Figure 19. Relationship between the fractal dimension Dn of pore-throats with different sizes and their contribution to physical properties. (ac) Relationship between fractal dimension Dn of pore-throats with different sizes and their contribute porosity; (df) relationship between fractal dimension Dn of pore-throats with different sizes and their contribute permeability.
The influence of different mineral contents on the D of pore–throats at various scales shows significant variability (Figure 20). The quartz content shows an overall negative correlation with D across all scales, with the strongest correlation observed in mesopores. This indicates that quartz enhances the rigidity and compressive strength of the reservoir framework, leading to a more regular pore–throat structure, a more concentrated pore size distribution, and the preservation of mesopores (Figure 20a–c). Such structures are characterized by better connectivity and permeability, forming relatively low-D homogeneous systems that provide favorable physical spaces for gas accumulation and migration. Therefore, reservoirs with greater quartz content generally display higher porosity, greater permeability, and better gas-bearing properties. This feature is most evident in Type I samples—for example, sample 12, with a quartz content of 67.2%, shows a mesopores Sg of 3.787%, representing the highest gas-bearing capacity among all samples.

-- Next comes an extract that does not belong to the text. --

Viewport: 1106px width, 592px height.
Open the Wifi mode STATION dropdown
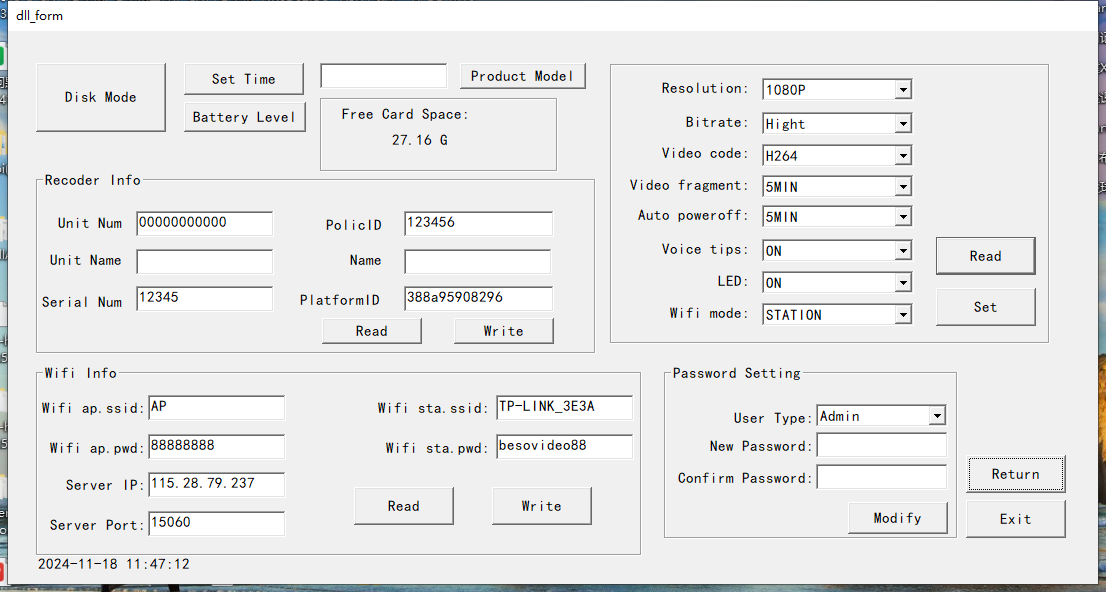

In contrast, the clay mineral content shows a positive correlation with fractal dimension, particularly in micropores and nanopores (Figure 20d–f). This suggests that clay minerals, occurring in film-like, lamellar, or pore-filling forms, significantly increase the irregularity and heterogeneity of medium and small pore–throats, thereby enhancing the structural complexity of the pore–throat system but hindering the seepage of gas. The influence of calcite content on the fractal dimension at different pore–throat scales is relatively weak, indicating that calcite may play dual roles—either blocking pore–throats or regularizing their structure (Figure 20g–i). These opposing effects result in an overall insignificant impact of calcite content on D across different pore–throat sizes.
Figure 20. Relationship between the fractal dimension Dn of pore-throats with different sizes and mineral content. (ac) Relationship between fractal dimension Dn of pore-throats with different sizes and quartz content; (df) relationship between fractal dimension Dn of pore-throats with different sizes and clay content; (gi) relationship between fractal dimension Dn of pore-throats with different sizes and calcite content.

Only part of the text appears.